# Exercise description
What follows is a set of records; copy all of it exactly.

Collected data entries:

----------------------------------------

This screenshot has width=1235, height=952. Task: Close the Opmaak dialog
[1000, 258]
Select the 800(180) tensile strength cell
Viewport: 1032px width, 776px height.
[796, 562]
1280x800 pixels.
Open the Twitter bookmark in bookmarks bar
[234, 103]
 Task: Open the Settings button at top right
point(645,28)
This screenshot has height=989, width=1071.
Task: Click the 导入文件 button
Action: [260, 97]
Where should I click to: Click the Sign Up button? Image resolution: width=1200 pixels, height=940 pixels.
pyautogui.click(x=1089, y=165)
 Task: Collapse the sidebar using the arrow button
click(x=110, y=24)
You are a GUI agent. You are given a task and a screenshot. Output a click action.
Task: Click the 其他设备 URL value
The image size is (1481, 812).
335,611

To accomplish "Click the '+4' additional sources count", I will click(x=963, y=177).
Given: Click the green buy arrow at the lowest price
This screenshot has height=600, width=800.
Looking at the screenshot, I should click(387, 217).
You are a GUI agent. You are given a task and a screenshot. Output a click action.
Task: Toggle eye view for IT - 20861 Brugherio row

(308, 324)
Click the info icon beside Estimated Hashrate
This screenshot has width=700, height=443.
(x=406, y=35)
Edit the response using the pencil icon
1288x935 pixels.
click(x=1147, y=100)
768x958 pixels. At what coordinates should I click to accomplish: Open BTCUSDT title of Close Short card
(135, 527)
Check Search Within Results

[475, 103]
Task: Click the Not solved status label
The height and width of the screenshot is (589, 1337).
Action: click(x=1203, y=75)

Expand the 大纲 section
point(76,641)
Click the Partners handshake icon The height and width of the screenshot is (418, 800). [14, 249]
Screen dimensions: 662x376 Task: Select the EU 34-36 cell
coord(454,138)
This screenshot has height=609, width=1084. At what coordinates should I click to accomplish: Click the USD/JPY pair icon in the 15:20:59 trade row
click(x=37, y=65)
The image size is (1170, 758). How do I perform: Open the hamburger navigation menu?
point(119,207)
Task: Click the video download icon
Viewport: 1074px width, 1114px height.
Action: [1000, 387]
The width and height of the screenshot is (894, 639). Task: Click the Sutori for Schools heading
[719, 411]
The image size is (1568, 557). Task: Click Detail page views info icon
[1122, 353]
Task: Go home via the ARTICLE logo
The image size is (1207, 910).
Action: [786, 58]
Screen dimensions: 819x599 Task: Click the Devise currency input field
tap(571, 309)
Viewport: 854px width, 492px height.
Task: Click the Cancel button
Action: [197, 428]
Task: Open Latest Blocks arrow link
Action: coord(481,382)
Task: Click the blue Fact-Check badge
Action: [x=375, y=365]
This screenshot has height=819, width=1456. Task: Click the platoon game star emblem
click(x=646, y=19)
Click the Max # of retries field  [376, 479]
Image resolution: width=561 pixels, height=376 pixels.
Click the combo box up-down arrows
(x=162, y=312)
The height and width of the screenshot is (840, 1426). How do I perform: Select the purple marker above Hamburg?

----------------------------------------

# Solution to the problem
This screenshot has width=1235, height=952. Task: Close the Opmaak dialog
[1000, 258]
Select the 800(180) tensile strength cell
Viewport: 1032px width, 776px height.
[796, 562]
1280x800 pixels.
Open the Twitter bookmark in bookmarks bar
[234, 103]
 Task: Open the Settings button at top right
point(645,28)
This screenshot has height=989, width=1071.
Task: Click the 导入文件 button
Action: [260, 97]
Where should I click to: Click the Sign Up button? Image resolution: width=1200 pixels, height=940 pixels.
pyautogui.click(x=1089, y=165)
 Task: Collapse the sidebar using the arrow button
click(x=110, y=24)
You are a GUI agent. You are given a task and a screenshot. Output a click action.
Task: Click the 其他设备 URL value
The image size is (1481, 812).
335,611

To accomplish "Click the '+4' additional sources count", I will click(x=963, y=177).
Given: Click the green buy arrow at the lowest price
This screenshot has height=600, width=800.
Looking at the screenshot, I should click(387, 217).
You are a GUI agent. You are given a task and a screenshot. Output a click action.
Task: Toggle eye view for IT - 20861 Brugherio row

(308, 324)
Click the info icon beside Estimated Hashrate
This screenshot has width=700, height=443.
(x=406, y=35)
Edit the response using the pencil icon
1288x935 pixels.
click(x=1147, y=100)
768x958 pixels. At what coordinates should I click to accomplish: Open BTCUSDT title of Close Short card
(135, 527)
Check Search Within Results

[475, 103]
Task: Click the Not solved status label
The height and width of the screenshot is (589, 1337).
Action: click(x=1203, y=75)

Expand the 大纲 section
point(76,641)
Click the Partners handshake icon The height and width of the screenshot is (418, 800). [14, 249]
Screen dimensions: 662x376 Task: Select the EU 34-36 cell
coord(454,138)
This screenshot has height=609, width=1084. At what coordinates should I click to accomplish: Click the USD/JPY pair icon in the 15:20:59 trade row
click(x=37, y=65)
The image size is (1170, 758). How do I perform: Open the hamburger navigation menu?
point(119,207)
Task: Click the video download icon
Viewport: 1074px width, 1114px height.
Action: [1000, 387]
The width and height of the screenshot is (894, 639). Task: Click the Sutori for Schools heading
[719, 411]
The image size is (1568, 557). Task: Click Detail page views info icon
[1122, 353]
Task: Go home via the ARTICLE logo
The image size is (1207, 910).
Action: [786, 58]
Screen dimensions: 819x599 Task: Click the Devise currency input field
tap(571, 309)
Viewport: 854px width, 492px height.
Task: Click the Cancel button
Action: [197, 428]
Task: Open Latest Blocks arrow link
Action: coord(481,382)
Task: Click the blue Fact-Check badge
Action: [x=375, y=365]
This screenshot has height=819, width=1456. Task: Click the platoon game star emblem
click(x=646, y=19)
Click the Max # of retries field  [376, 479]
Image resolution: width=561 pixels, height=376 pixels.
Click the combo box up-down arrows
(x=162, y=312)
The height and width of the screenshot is (840, 1426). How do I perform: Select the purple marker above Hamburg?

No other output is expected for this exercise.